Kiev dismissed the report as nonsense. While there was always skepticism that President Putin would order the destruction of his own pipeline, it does show that the murky world of espionage can be full of twists and turns.
Any incident of apparent sabotage cannot be immediately and with certainty attributed to Russia.
In France, it was not Russian agents but far-left activists who were accused of attacking the country’s high-speed rail network on the eve of the Olympic Games.
And Germany also has a long history of far-left militant attacks.
The fact that Ukrainian figures are now in the spotlight because of the explosions in Nord Stream has led to new criticism from well-known political corners in Germany about the government’s support for Kiev.
Co-leader of the far-right Alternative for Germany party, Alice Weidel, has called for a halt to “aid payments” to Kiev and for “attributing” the damage to Nord Stream to Ukraine.
The AfD enjoys a large following in the former communist east. Outside Berlin, there is a continued affection for Russia and dissatisfaction with the major parties that have dominated national politics since reunification.
While comparisons with the Cold War in European security are becoming increasingly apparent, the politics of that period have also been renewed in Germany in surprising and unexpected ways.

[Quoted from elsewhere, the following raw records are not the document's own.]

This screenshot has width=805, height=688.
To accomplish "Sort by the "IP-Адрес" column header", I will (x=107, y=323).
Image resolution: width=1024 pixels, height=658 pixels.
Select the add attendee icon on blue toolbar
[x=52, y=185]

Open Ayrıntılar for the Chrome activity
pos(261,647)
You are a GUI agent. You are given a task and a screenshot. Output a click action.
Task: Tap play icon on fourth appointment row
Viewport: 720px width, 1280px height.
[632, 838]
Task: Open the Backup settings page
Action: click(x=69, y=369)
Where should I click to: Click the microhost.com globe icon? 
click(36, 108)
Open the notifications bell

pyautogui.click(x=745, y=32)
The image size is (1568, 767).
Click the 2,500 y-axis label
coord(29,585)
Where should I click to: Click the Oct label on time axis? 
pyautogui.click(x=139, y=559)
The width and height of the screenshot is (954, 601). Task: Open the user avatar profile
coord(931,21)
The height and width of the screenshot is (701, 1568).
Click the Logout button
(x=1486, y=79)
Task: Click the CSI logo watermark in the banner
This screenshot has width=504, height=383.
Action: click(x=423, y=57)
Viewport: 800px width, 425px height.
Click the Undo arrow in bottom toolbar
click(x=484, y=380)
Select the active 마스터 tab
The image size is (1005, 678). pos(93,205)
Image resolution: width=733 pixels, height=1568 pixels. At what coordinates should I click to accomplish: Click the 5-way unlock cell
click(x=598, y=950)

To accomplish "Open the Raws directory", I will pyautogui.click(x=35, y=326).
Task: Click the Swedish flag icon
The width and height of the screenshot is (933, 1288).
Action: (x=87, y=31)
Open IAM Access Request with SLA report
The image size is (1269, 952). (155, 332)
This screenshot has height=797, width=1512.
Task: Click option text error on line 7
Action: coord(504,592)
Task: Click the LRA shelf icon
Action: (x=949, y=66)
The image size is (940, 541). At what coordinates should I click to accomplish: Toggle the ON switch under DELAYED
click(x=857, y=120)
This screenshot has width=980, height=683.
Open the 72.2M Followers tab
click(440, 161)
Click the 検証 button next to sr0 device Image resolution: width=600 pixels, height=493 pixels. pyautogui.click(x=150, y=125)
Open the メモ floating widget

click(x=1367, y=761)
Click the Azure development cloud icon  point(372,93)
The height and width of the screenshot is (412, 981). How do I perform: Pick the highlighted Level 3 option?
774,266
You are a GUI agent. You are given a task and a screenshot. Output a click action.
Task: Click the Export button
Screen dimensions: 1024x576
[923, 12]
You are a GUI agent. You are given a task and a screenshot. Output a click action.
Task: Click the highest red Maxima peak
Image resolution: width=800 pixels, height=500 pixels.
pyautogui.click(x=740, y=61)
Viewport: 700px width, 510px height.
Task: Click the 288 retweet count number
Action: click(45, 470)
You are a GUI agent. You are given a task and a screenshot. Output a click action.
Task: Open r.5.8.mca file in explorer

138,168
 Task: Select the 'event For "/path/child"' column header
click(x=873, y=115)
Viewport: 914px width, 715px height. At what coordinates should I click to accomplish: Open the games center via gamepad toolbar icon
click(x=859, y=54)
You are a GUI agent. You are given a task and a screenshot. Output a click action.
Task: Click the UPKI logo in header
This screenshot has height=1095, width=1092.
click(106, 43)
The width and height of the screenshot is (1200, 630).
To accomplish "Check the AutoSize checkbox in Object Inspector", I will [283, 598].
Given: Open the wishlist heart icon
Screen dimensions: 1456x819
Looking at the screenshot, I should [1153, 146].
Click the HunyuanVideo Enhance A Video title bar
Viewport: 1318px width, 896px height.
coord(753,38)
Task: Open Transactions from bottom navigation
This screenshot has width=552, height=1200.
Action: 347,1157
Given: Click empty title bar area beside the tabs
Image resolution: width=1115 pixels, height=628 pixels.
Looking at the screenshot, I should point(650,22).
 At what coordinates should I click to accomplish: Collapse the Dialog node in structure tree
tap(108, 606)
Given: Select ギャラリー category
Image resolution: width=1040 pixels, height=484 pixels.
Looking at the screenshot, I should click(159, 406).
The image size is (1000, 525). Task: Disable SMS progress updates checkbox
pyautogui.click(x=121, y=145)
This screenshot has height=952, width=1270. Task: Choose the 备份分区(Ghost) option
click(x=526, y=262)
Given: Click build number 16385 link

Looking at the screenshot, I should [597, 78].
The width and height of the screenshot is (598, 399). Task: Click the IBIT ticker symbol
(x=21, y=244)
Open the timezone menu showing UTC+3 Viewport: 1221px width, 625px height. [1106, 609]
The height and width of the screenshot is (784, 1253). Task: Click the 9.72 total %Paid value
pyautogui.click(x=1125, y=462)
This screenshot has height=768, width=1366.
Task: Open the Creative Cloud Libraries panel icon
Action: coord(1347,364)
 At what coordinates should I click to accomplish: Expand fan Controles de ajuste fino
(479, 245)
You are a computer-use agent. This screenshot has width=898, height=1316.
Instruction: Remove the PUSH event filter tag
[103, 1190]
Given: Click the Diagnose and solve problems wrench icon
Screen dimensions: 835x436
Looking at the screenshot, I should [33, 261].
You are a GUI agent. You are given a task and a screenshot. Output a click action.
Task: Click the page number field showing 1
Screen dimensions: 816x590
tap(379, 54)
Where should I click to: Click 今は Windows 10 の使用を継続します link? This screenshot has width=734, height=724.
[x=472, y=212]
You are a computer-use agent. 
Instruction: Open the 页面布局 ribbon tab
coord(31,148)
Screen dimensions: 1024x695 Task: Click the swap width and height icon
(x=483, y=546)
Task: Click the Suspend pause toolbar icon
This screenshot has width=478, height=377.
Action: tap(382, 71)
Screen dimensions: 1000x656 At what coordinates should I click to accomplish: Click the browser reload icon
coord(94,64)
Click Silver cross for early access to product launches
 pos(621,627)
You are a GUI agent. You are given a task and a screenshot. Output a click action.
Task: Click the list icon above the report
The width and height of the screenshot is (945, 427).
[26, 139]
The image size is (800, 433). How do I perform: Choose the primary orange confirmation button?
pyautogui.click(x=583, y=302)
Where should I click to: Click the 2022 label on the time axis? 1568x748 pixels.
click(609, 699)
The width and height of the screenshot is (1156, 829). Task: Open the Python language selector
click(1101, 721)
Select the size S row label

To improve safety, the German government is working on a new law that should increase the resilience of critical infrastructure.
German Interior Minister Nancy Faeser says there must be “maximum protective measures in all areas.”
Companies in critical sectors such as energy, transportation and water must adhere to minimum safety standards, under the Kritis Umbrella Act.
It is the first federal law of its kind in Germany, but final approval has not yet been obtained despite increased tensions surrounding the war.
According to reports, Marder armored vehicles are being used in Germany in Ukraine’s surprise operation on Russian territory.
This would once again break a taboo in German foreign policy since Russia’s large-scale invasion of Ukraine.
Add to that the controversial plans to station long-range missiles in Germany from 2026.
When Russia’s full-scale invasion of Ukraine began, Chancellor Sholz promised a “Zeitenwende,” a turning point in national defense and security policy.
But both supporters and opponents of the government acknowledge that it will take time to reverse years of underinvestment in defense. And so will changing a mindset so deeply influenced by Germany’s dark past.
Given recent developments, the question is how long Berlin will continue to exist.
According to Mark Galeotti, it’s not just about rebuilding defenses, but also about improving cybersecurity and counterintelligence.
“Safety planning is not done over weeks or months, but over years.”